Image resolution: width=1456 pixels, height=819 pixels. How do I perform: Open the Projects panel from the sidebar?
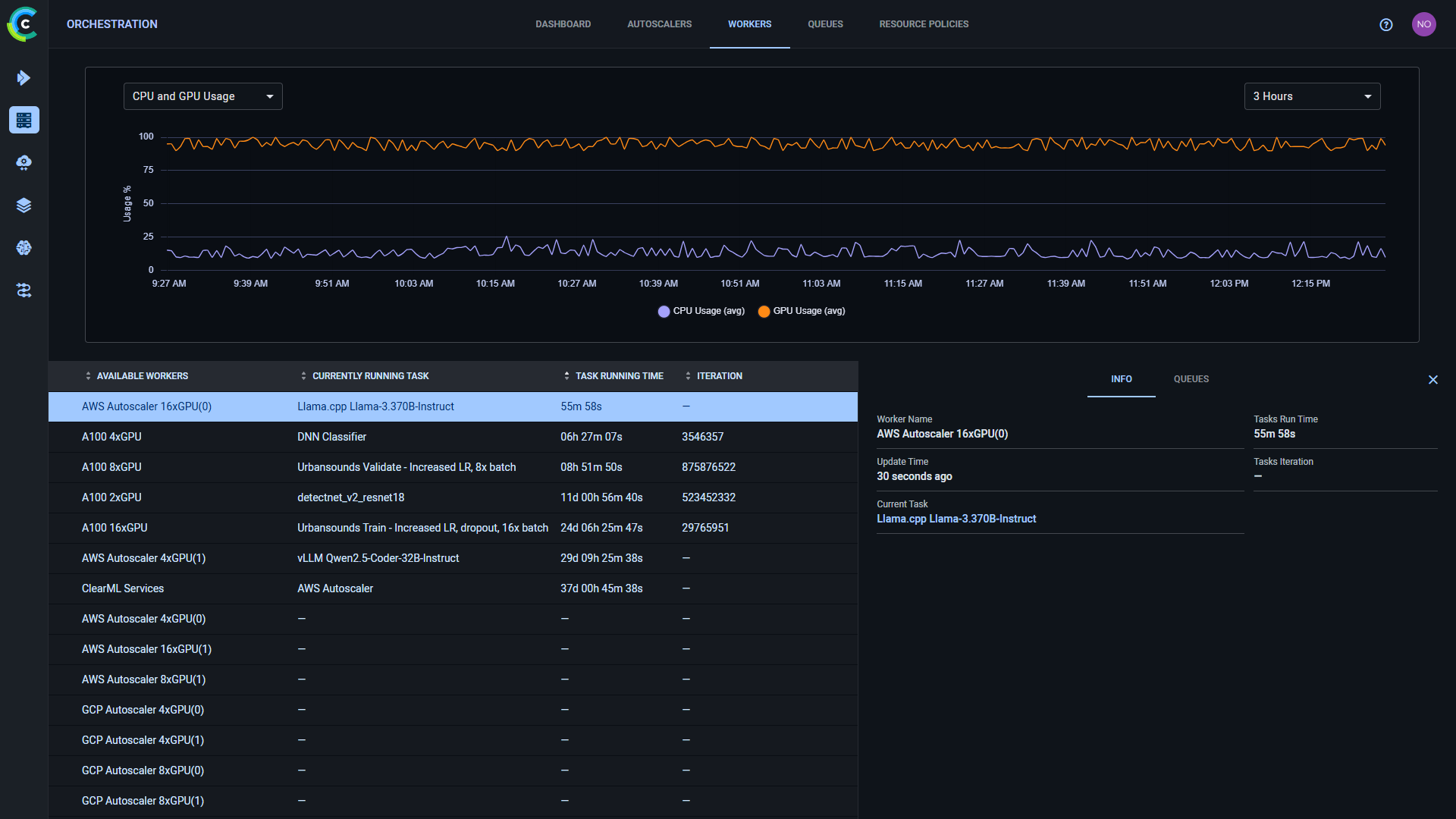point(24,77)

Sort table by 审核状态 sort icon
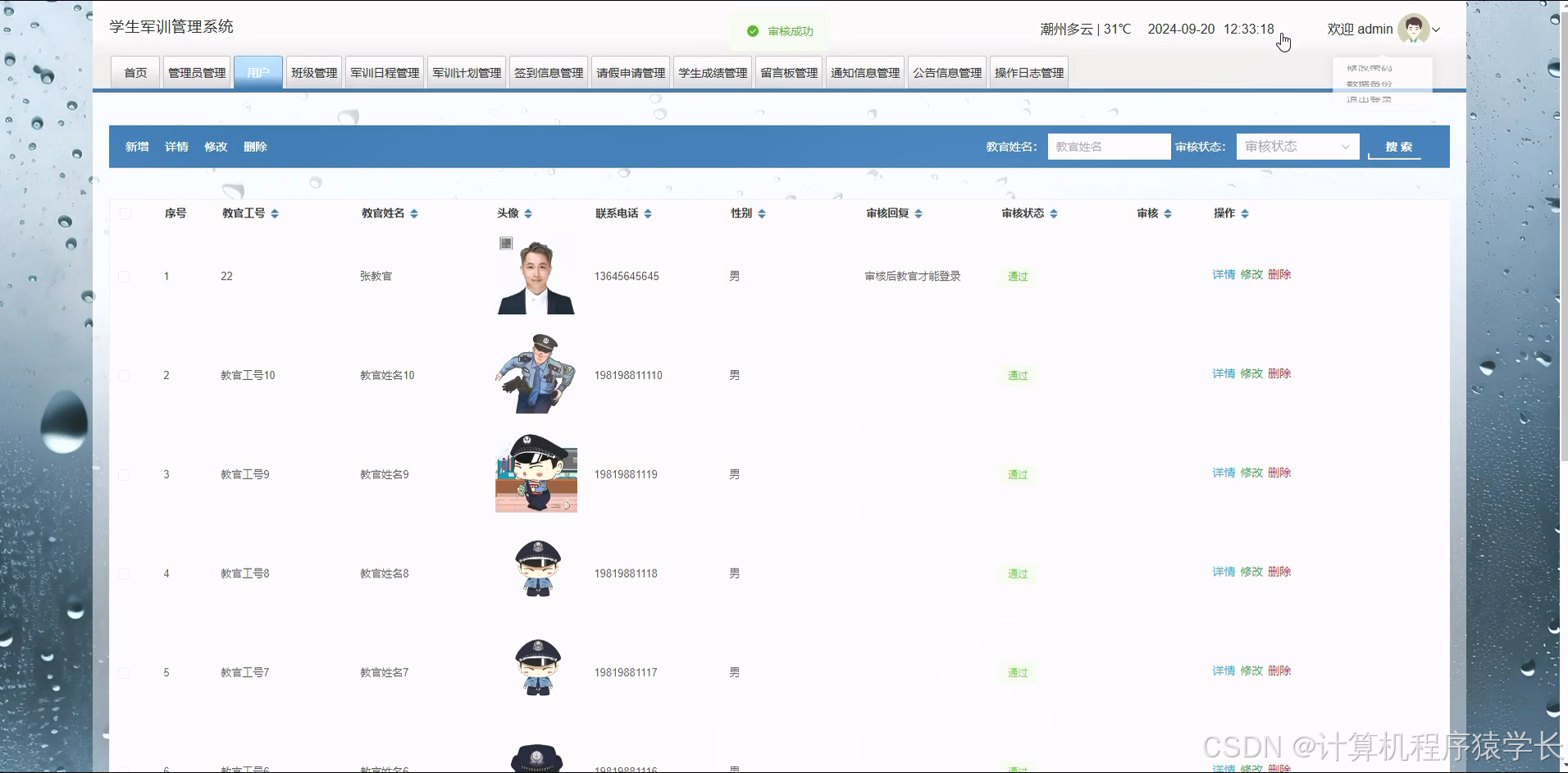(x=1054, y=213)
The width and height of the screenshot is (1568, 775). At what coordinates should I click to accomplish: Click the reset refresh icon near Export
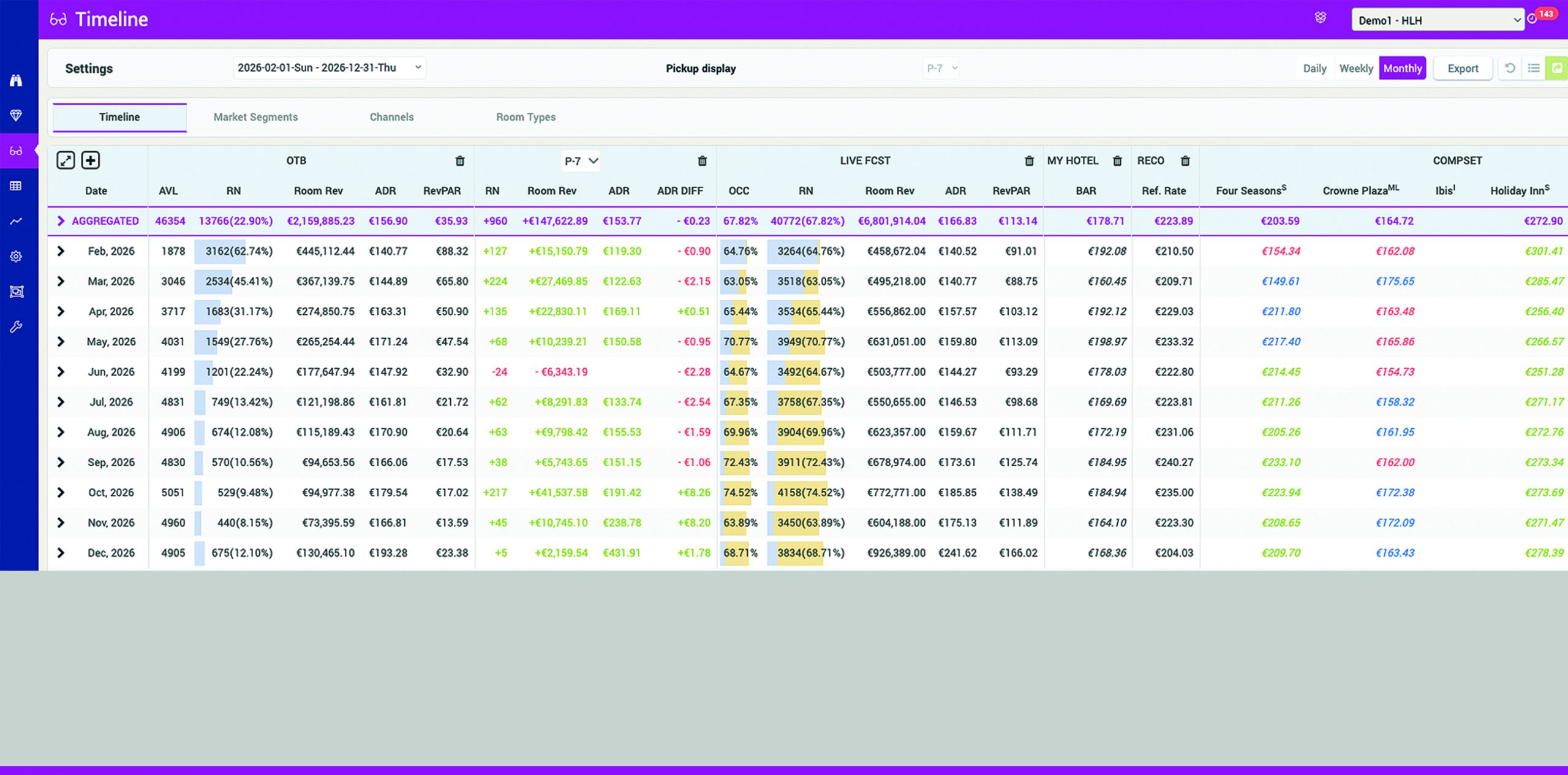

◆ **Task item**: Leave the pictures out, and reproduce only the lines from the line holding "Sort table by 审核状态 sort icon" through the last line of the material, both included.

◆ **Exercise output**:
Sort table by 审核状态 sort icon
(x=1054, y=213)
The width and height of the screenshot is (1568, 775). At what coordinates should I click to accomplish: Click the reset refresh icon near Export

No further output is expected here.